In what appears to be an unending saga, Proton Holdings Bhd has again come out in defence of its sale of financially-troubled MV Agusta, reiterating that there were no synergies between the motorcycle maker and Proton as a car maker.

Describing continued criticisms over the sale and change in management announced by Proton in July 2005 as “uninformed speculation”, the national car company said there was “a refusal among some to acknowledge explanations provided earlier”.

Proton was obviously referring to its adviser and former Prime Minister Tun Dr Mahathir Mohamad and its former chief executive officer Tengku Tan Sri Mahaleel Tengku Ariff who have continued their criticisms over these matters.

“There were no operational, engineering, and technological synergies between Agusta and Proton. This has been independently confirmed by Proton’s appointed advisers. Proton manufactures cars for the masses while Agusta manufactures motorcycle,” the company said in a statement Friday.

The saga began to unfold on June 28, 2005, when Tengku Mahaleel, in an interview with a vernacular paper, complained that the government was not supporting Proton enough and that it was being treated unfairly.

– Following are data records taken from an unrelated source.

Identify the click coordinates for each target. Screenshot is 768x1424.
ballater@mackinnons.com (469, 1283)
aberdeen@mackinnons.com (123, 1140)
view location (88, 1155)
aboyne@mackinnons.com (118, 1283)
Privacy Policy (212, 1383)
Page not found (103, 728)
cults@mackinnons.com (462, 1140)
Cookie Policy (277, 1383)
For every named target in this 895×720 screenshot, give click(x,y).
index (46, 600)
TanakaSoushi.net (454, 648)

His last salvo on the matter was at a press conference at his house in Damansara here on April 14, where he claimed that key questions raised by himself and Dr Mahathir have not been answered, among which was the loss that Proton, which bought MV Agusta for RM500 million, incurred when it sold its stake in the Italian company for one euro.

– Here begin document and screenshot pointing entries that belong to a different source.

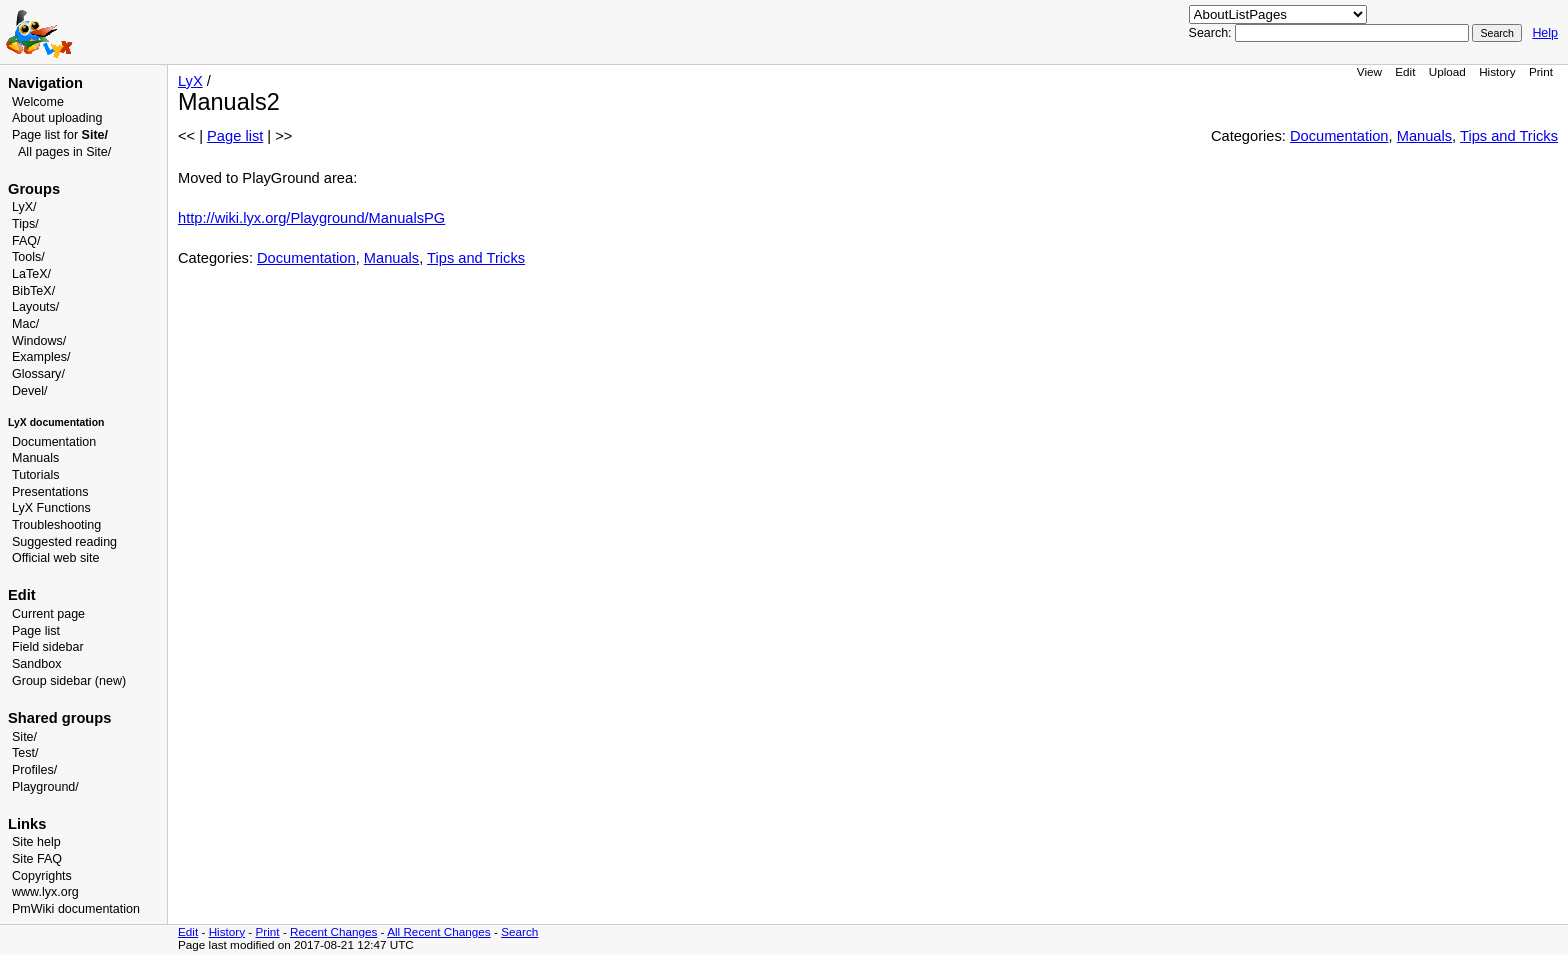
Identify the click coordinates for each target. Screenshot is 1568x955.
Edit (1405, 71)
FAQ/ (26, 241)
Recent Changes (333, 931)
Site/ (24, 737)
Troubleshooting (56, 525)
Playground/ (45, 787)
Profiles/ (34, 770)
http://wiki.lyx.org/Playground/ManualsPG (311, 218)
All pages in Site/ (64, 152)
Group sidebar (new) (69, 681)
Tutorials (36, 475)
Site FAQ (37, 859)
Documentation (54, 442)
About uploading (57, 118)
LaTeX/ (31, 274)
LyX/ (24, 207)
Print (1541, 71)
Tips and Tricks (1509, 136)
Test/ (25, 753)
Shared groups (59, 718)
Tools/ (28, 257)
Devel (28, 391)
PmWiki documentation (76, 909)
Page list (36, 631)
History (1497, 71)
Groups (34, 189)
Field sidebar (48, 647)
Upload (1447, 71)
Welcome (38, 102)
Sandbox (36, 664)
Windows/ (39, 341)
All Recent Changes (439, 931)
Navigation (45, 83)
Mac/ (25, 324)
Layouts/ (35, 307)
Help (1545, 33)
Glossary (36, 374)
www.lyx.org (45, 892)
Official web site (55, 558)
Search (519, 931)
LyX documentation (56, 422)
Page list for (60, 135)
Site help (36, 842)
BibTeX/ (33, 291)
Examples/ (41, 357)
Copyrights (42, 876)
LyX (190, 81)
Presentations (50, 492)
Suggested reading (64, 542)
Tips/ (25, 224)
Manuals (35, 458)
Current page (48, 614)
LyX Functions (51, 508)
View (1369, 71)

Proton bought a 57.75 percent stake in MV Agusta in December 2004 for 70 million euro (RM367.6 million).

The current management sold the stake to Italy’s GEVI Spa, which also assumed the motorcycle maker’s 107 million euro debt.

Proton said the entire purchase consideration of RM367.6 million was treated as goodwill and written off in the financial year ended March 31, 2005.

The additional provisions relating to MV Agusta in the accounts of the Proton group for the financial year ended March 31, 2006, amounted to RM136.2 million.

“In the event MV Agusta falls into bankruptcy, Proton would have been subjected to a contingent liability for an amount of up to RM923.1 million,” Proton said.

The company also reiterated that the decision to dispose the stake in MV Agusta was after careful consideration of the financial and operational implications to the Proton group, both in the immediate as well as the long term.

“The primary consideration was to minimise future potential losses for the group,” it said.

According to Proton, it wants to put the matter to rest as it needs to move forward to focus on its core business, which is designing, engineering, manufacturing and selling cars that appeal to the market.

“The key challenge now for Proton is to achieve real progress and advancement in this very competitive global automotive industry,” the company said.